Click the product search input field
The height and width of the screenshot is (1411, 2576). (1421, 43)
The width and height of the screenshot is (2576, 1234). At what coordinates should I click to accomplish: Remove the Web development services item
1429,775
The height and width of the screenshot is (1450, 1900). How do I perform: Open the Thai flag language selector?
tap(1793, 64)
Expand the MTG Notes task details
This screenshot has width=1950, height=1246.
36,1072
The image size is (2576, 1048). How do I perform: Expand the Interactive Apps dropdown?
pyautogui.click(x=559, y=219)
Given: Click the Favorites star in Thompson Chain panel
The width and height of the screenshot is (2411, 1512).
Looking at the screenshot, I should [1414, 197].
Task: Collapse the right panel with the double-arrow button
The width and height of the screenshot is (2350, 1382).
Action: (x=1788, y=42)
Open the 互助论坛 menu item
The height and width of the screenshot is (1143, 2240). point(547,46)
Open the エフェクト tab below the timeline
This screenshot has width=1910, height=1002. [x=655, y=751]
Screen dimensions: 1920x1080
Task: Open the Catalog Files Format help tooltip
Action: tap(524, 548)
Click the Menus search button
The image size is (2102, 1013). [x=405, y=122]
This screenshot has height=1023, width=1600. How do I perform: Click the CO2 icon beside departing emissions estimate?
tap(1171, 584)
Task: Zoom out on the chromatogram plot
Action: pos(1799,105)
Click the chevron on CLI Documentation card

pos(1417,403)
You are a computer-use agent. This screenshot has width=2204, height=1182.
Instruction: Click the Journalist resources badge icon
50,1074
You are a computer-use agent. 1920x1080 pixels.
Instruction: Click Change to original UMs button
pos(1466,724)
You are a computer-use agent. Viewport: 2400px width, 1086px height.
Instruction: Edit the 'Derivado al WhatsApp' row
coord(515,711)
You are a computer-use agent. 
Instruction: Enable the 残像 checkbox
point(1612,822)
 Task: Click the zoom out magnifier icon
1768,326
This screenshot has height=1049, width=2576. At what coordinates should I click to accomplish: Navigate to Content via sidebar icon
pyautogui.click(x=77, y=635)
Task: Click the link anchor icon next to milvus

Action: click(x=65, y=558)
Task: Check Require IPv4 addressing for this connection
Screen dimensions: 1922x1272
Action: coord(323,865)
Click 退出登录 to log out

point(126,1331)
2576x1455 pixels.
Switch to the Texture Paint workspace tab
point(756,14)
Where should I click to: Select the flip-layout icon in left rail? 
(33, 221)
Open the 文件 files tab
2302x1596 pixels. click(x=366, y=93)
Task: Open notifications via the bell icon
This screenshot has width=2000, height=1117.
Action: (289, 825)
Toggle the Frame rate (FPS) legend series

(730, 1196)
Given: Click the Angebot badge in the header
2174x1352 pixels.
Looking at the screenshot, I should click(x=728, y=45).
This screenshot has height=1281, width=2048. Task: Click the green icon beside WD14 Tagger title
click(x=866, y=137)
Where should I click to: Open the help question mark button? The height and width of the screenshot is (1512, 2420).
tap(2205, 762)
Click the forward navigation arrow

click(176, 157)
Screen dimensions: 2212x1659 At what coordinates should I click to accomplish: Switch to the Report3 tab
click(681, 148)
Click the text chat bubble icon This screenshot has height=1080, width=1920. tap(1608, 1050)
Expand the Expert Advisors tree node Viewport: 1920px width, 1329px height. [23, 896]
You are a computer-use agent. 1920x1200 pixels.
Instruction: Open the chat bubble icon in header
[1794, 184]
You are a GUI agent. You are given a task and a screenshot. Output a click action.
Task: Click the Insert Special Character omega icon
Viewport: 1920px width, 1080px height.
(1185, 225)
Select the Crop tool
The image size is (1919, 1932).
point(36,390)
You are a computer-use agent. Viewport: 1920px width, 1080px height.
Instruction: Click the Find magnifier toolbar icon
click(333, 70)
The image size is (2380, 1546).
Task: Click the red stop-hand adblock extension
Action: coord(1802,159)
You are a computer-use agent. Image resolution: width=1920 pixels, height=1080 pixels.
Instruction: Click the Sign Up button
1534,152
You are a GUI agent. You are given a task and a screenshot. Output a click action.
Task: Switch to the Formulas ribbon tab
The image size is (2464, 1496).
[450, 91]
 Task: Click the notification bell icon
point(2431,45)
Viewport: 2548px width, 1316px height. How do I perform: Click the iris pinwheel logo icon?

-----

[PROBLEM DETAILS]
Reproduce each entry above exactly, keeping every word.

[ANSWER BELOW]
Click the product search input field
The height and width of the screenshot is (1411, 2576). (1421, 43)
The width and height of the screenshot is (2576, 1234). At what coordinates should I click to accomplish: Remove the Web development services item
1429,775
The height and width of the screenshot is (1450, 1900). How do I perform: Open the Thai flag language selector?
tap(1793, 64)
Expand the MTG Notes task details
This screenshot has width=1950, height=1246.
36,1072
The image size is (2576, 1048). How do I perform: Expand the Interactive Apps dropdown?
pyautogui.click(x=559, y=219)
Given: Click the Favorites star in Thompson Chain panel
The width and height of the screenshot is (2411, 1512).
Looking at the screenshot, I should [1414, 197].
Task: Collapse the right panel with the double-arrow button
The width and height of the screenshot is (2350, 1382).
Action: (x=1788, y=42)
Open the 互助论坛 menu item
The height and width of the screenshot is (1143, 2240). point(547,46)
Open the エフェクト tab below the timeline
This screenshot has width=1910, height=1002. [x=655, y=751]
Screen dimensions: 1920x1080
Task: Open the Catalog Files Format help tooltip
Action: tap(524, 548)
Click the Menus search button
The image size is (2102, 1013). [x=405, y=122]
This screenshot has height=1023, width=1600. How do I perform: Click the CO2 icon beside departing emissions estimate?
tap(1171, 584)
Task: Zoom out on the chromatogram plot
Action: pos(1799,105)
Click the chevron on CLI Documentation card

pos(1417,403)
You are a computer-use agent. This screenshot has width=2204, height=1182.
Instruction: Click the Journalist resources badge icon
50,1074
You are a computer-use agent. 1920x1080 pixels.
Instruction: Click Change to original UMs button
pos(1466,724)
You are a computer-use agent. Viewport: 2400px width, 1086px height.
Instruction: Edit the 'Derivado al WhatsApp' row
coord(515,711)
You are a computer-use agent. 
Instruction: Enable the 残像 checkbox
point(1612,822)
 Task: Click the zoom out magnifier icon
1768,326
This screenshot has height=1049, width=2576. At what coordinates should I click to accomplish: Navigate to Content via sidebar icon
pyautogui.click(x=77, y=635)
Task: Click the link anchor icon next to milvus

Action: click(x=65, y=558)
Task: Check Require IPv4 addressing for this connection
Screen dimensions: 1922x1272
Action: coord(323,865)
Click 退出登录 to log out

point(126,1331)
2576x1455 pixels.
Switch to the Texture Paint workspace tab
point(756,14)
Where should I click to: Select the flip-layout icon in left rail? 
(33, 221)
Open the 文件 files tab
2302x1596 pixels. click(x=366, y=93)
Task: Open notifications via the bell icon
This screenshot has width=2000, height=1117.
Action: (289, 825)
Toggle the Frame rate (FPS) legend series

(730, 1196)
Given: Click the Angebot badge in the header
2174x1352 pixels.
Looking at the screenshot, I should click(x=728, y=45).
This screenshot has height=1281, width=2048. Task: Click the green icon beside WD14 Tagger title
click(x=866, y=137)
Where should I click to: Open the help question mark button? The height and width of the screenshot is (1512, 2420).
tap(2205, 762)
Click the forward navigation arrow

click(176, 157)
Screen dimensions: 2212x1659 At what coordinates should I click to accomplish: Switch to the Report3 tab
click(681, 148)
Click the text chat bubble icon This screenshot has height=1080, width=1920. tap(1608, 1050)
Expand the Expert Advisors tree node Viewport: 1920px width, 1329px height. [23, 896]
You are a computer-use agent. 1920x1200 pixels.
Instruction: Open the chat bubble icon in header
[1794, 184]
You are a GUI agent. You are given a task and a screenshot. Output a click action.
Task: Click the Insert Special Character omega icon
Viewport: 1920px width, 1080px height.
(1185, 225)
Select the Crop tool
The image size is (1919, 1932).
point(36,390)
You are a computer-use agent. Viewport: 1920px width, 1080px height.
Instruction: Click the Find magnifier toolbar icon
click(333, 70)
The image size is (2380, 1546).
Task: Click the red stop-hand adblock extension
Action: coord(1802,159)
You are a computer-use agent. Image resolution: width=1920 pixels, height=1080 pixels.
Instruction: Click the Sign Up button
1534,152
You are a GUI agent. You are given a task and a screenshot. Output a click action.
Task: Switch to the Formulas ribbon tab
The image size is (2464, 1496).
[450, 91]
 Task: Click the notification bell icon
point(2431,45)
Viewport: 2548px width, 1316px height. How do I perform: Click the iris pinwheel logo icon?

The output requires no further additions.